DERNIER POTEAU

Par un gris matin frais de saison des pluies [ « oyon« , à vrai dire ] un fonctionnaire cravaté aux dents claires, pressé par la haute hiérarchie qui avait décidé de réviser le découpage des ensembles administratifs du cher-et-beau-pays-berceau-de-nos-ancêtres, a proposé, que l’on désigna la province qui, dorénavant, occuperait les terres camerounaises coincées entre le Nigeria, le Tchad et le Lac Tchad, sous l’adorable conjugaison « extrême-nord » ! Manière ordinaire de rendre une évidence. Et d’ailleurs, comment baptiser autrement ce territoire au bout du bout du Cameroun ?! Vu de Yaoundé, là-bas, là-haut, c’est loin! … extrêmement loin. A la périphérie, aux marches de l’empire … à la porte de sortie, déjà « hors les murs » , dans cet espace intermédiaire incertain, d’appartenance/non-appartenance, où les citoyennetés sont rediscutées, les identités partagées. Espace reconfiguré où les frontières ne sont ni des limites, ni des bornes et ne sauraient donc constituer des obstacles pour des personnes dont les traditions et les nécessités commerciales vont au-delà. Espace flou de tous les trafics que traversent, sous un parapluie d’étoiles rieuses, des convois lents et silencieux de vélocyclettes lestées de bidons qui débordent de zoua-zoua (carburant trafiqué, pour les moteurs à… explosion!). Espace rebelle que l’Administration peine à contrôler. Le désordre soudano-tchadien supposant pourtant que ceux qui nous gouvernent envisagent, face à la récurrence des crises, la mise en place d’un dispositif adapté et des infrastructures calibrées afin, d’une part, de proposer une réponse aux déplacements des personnes chassées par les conflits qui secouent les pays voisins et, d’autre part, pour anticiper les aléas en organisant de véritables « pôles de développement » pour stimuler l’activité économique dans la zone transfrontalières notamment. Dans cet espace en transition vers la modernité où la vie va. D’un pas si lent que l’on pourrait croire tranquille. Avec nonchalance. Une nonchalance qui contraste furieusement avec le tumulte yaoundéen. Un tempo piano qui enveloppe les couleurs et les formes longilignes qui passent.

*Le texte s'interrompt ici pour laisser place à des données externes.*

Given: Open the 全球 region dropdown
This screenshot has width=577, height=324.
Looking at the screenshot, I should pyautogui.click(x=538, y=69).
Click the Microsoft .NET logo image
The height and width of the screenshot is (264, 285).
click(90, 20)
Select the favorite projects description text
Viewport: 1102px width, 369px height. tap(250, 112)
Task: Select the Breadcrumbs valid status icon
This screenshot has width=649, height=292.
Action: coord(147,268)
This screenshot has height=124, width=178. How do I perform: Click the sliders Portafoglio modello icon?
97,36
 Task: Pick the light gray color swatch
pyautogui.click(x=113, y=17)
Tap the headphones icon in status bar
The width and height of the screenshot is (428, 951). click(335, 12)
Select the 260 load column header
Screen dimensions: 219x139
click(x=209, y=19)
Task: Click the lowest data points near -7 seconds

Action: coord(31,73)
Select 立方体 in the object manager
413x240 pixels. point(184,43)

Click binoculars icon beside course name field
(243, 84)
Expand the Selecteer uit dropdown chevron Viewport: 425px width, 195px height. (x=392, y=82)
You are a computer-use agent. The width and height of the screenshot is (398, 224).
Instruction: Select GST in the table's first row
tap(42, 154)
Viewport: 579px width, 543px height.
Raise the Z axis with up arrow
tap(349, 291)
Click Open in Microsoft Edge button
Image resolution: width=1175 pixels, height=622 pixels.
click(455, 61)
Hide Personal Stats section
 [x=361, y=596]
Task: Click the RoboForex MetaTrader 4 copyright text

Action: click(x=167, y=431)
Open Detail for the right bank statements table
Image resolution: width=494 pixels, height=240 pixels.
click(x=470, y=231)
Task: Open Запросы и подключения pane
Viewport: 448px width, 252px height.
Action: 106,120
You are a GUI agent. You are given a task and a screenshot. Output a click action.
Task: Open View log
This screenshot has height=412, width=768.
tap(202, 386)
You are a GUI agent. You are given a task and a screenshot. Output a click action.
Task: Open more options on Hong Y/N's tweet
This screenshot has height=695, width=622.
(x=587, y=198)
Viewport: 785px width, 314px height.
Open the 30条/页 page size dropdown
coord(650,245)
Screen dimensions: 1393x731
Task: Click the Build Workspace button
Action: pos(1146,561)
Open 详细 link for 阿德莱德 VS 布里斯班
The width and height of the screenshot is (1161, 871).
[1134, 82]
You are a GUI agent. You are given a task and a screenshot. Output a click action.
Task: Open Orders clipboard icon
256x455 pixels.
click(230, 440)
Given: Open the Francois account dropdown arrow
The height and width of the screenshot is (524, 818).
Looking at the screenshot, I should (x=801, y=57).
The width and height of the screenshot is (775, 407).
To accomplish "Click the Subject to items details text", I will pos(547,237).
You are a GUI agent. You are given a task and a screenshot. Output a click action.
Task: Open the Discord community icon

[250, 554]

Par un gratin frais de saison des pluies, un fonctionnaire pressé découvre dans la presse que des terres jugées camerounaises sont toujours disputées. Avec violence. Et mort d’hommes. Espace convoité, [dit-on] pour des richesses supposées. Espace [trop] longtemps négligé et que l’administration peine à arrimer, de nouveau et définitivement, au domaine national. Espace en transition vers la camerounité mais que nos éminences n’ont toujours pas osé inscrire dans leur road-book , les caravanes publicitaires qui chantent des lendemain ambitieux avec leur kyrielles louangeurs, empagnés ne pouvant trouver leur chemin jusqu’au dernier poteau, au bout du bout du Cameroun! Cruelle évidence : au pays de Roger Milla, les conseillers du prince sont en panne d’imagination. Ou de volonté. Et quand se dessine les « contours du jour qui vient », à l’ombre des labels, CEMAC et/ou CEEAC, chargés d’espoir, de tous les espoirs[et de craintes aussi] notre posture ne doit plus simplement être diplomatique, figurative, infatuée, mais bien, au contraire, dans l’affirmation d’un engagement pour une intégration sous-régionale, véritable. Le Cameroun doit proposer, dès maintenant, un cadre pour des actions significatives de développement qui couvriraient des zones transfrontalières, Figuil-Léré, Ndélélé-Kenzou-Gamboula, Ambam-Ebebeyin-Bitam, Campo… Bakassi. Comme autant d’espaces reconfigurés où les frontières ne seraient plus des obstacles, des limites, le dernier poteau, mais au contraire des zones d’échange, de production, de partage.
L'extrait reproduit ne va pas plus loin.